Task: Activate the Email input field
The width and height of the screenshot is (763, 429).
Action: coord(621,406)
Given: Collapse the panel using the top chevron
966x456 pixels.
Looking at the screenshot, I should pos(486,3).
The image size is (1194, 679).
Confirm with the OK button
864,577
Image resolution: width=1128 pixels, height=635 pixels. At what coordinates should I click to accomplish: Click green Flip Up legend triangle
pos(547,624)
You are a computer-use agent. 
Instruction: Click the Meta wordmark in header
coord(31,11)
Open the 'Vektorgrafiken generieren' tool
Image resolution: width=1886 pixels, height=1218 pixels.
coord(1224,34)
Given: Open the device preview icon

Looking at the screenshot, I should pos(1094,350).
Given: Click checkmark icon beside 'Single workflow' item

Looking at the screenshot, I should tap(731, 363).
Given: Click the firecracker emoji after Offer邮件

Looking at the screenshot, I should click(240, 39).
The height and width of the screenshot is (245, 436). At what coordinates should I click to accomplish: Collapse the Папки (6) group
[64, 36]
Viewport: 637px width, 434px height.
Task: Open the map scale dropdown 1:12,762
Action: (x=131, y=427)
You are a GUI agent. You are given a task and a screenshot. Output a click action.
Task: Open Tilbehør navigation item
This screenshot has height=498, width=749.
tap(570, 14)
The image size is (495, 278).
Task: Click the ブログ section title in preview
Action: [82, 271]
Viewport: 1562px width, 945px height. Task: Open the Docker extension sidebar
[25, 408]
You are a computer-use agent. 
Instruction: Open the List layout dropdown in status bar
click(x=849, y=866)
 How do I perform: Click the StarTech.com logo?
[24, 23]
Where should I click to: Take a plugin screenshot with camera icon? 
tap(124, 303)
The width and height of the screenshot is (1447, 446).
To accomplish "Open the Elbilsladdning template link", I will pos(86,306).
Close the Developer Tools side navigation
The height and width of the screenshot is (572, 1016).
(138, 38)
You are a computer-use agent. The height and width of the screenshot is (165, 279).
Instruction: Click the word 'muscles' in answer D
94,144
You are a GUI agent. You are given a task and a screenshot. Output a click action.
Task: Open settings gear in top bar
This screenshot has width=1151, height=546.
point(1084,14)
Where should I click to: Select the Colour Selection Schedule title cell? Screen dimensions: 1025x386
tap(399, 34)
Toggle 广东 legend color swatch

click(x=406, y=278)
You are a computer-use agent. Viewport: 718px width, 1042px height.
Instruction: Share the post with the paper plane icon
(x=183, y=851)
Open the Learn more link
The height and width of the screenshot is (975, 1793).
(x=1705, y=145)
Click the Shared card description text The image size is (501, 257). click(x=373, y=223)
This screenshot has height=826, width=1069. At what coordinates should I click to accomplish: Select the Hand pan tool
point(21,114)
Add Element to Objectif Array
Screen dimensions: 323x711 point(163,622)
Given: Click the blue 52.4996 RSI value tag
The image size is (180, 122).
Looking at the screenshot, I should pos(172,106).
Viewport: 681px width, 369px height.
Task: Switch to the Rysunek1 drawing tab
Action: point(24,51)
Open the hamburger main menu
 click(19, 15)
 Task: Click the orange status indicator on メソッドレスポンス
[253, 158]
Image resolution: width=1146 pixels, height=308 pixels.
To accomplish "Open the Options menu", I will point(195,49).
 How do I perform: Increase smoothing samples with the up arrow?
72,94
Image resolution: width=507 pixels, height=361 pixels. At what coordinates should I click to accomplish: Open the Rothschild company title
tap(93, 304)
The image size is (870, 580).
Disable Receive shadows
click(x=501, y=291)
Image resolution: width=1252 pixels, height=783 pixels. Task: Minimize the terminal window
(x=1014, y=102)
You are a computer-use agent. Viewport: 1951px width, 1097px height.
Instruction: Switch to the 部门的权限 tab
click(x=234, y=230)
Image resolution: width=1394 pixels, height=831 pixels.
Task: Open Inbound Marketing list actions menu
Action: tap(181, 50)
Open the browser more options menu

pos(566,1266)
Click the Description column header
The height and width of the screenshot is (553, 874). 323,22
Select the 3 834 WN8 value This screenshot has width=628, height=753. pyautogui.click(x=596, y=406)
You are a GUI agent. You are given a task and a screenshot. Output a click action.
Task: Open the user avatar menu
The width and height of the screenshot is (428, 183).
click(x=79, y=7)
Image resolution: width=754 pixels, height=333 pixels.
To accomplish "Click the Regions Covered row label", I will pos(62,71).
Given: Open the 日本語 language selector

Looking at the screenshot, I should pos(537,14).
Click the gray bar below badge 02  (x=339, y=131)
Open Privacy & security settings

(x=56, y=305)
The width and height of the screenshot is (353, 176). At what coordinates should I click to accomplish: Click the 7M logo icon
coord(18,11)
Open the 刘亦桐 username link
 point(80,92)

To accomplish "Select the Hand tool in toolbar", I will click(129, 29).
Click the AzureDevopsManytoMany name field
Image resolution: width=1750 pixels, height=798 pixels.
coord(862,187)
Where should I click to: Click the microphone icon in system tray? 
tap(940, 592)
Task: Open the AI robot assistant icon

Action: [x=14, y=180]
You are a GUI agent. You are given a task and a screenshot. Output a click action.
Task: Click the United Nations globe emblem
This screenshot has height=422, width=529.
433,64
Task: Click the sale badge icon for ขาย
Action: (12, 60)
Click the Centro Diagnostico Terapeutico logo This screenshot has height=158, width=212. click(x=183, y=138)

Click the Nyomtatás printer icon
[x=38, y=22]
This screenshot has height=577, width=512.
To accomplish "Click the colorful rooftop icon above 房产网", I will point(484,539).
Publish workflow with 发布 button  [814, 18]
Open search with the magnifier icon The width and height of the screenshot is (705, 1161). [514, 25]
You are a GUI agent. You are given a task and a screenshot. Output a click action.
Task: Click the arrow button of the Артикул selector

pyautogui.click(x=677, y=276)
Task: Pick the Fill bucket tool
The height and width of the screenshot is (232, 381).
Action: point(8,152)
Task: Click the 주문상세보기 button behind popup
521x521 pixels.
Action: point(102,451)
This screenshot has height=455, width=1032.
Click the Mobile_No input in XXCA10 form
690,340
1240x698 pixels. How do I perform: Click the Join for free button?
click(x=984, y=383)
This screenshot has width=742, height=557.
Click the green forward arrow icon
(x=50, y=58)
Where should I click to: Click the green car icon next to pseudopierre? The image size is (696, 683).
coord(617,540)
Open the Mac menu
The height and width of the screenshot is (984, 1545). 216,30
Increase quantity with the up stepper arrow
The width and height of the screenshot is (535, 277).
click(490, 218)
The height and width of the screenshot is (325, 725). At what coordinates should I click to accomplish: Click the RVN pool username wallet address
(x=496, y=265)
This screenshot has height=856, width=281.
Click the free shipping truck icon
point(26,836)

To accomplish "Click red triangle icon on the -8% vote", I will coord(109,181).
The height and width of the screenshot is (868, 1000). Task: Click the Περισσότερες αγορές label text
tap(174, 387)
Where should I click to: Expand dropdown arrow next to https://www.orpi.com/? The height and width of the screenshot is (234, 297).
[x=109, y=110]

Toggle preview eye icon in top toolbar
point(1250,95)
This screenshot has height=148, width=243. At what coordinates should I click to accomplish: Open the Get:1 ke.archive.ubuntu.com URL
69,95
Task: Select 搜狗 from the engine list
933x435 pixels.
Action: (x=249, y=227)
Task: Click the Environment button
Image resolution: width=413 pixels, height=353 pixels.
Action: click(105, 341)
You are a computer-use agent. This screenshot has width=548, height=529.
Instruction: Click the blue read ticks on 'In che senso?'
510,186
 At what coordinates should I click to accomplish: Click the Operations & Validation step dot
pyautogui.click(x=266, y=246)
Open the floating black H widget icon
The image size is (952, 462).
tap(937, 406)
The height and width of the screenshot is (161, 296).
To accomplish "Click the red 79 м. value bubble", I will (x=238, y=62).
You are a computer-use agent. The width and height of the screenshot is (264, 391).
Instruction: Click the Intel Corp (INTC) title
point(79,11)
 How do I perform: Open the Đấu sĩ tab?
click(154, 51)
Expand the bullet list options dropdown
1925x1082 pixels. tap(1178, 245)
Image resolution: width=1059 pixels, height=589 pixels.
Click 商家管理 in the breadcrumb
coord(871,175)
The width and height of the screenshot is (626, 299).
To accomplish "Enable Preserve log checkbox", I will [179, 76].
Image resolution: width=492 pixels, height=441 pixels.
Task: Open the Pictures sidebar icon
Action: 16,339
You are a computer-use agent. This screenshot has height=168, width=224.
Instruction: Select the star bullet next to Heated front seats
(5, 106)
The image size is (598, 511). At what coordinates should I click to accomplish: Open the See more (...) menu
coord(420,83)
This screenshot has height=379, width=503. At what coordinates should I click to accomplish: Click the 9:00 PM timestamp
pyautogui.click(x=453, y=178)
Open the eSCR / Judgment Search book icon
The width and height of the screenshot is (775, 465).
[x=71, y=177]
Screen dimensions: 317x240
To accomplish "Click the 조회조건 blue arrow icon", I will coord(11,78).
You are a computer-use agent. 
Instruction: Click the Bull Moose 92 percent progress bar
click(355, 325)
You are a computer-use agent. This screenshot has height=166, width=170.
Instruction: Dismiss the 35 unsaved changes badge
· · · · · · ·
_EXERCISE INSTRUCTIONS_
Reproduce verbatim the part of the material that opens with the line containing "The height and width of the screenshot is (245, 436)." and closes with the line containing "click(x=849, y=866)", including both of those lines.

_TASK RESULT_
The height and width of the screenshot is (245, 436). At what coordinates should I click to accomplish: Collapse the Папки (6) group
[64, 36]
Viewport: 637px width, 434px height.
Task: Open the map scale dropdown 1:12,762
Action: (x=131, y=427)
You are a GUI agent. You are given a task and a screenshot. Output a click action.
Task: Open Tilbehør navigation item
This screenshot has height=498, width=749.
tap(570, 14)
The image size is (495, 278).
Task: Click the ブログ section title in preview
Action: [82, 271]
Viewport: 1562px width, 945px height. Task: Open the Docker extension sidebar
[25, 408]
You are a computer-use agent. 
Instruction: Open the List layout dropdown in status bar
click(x=849, y=866)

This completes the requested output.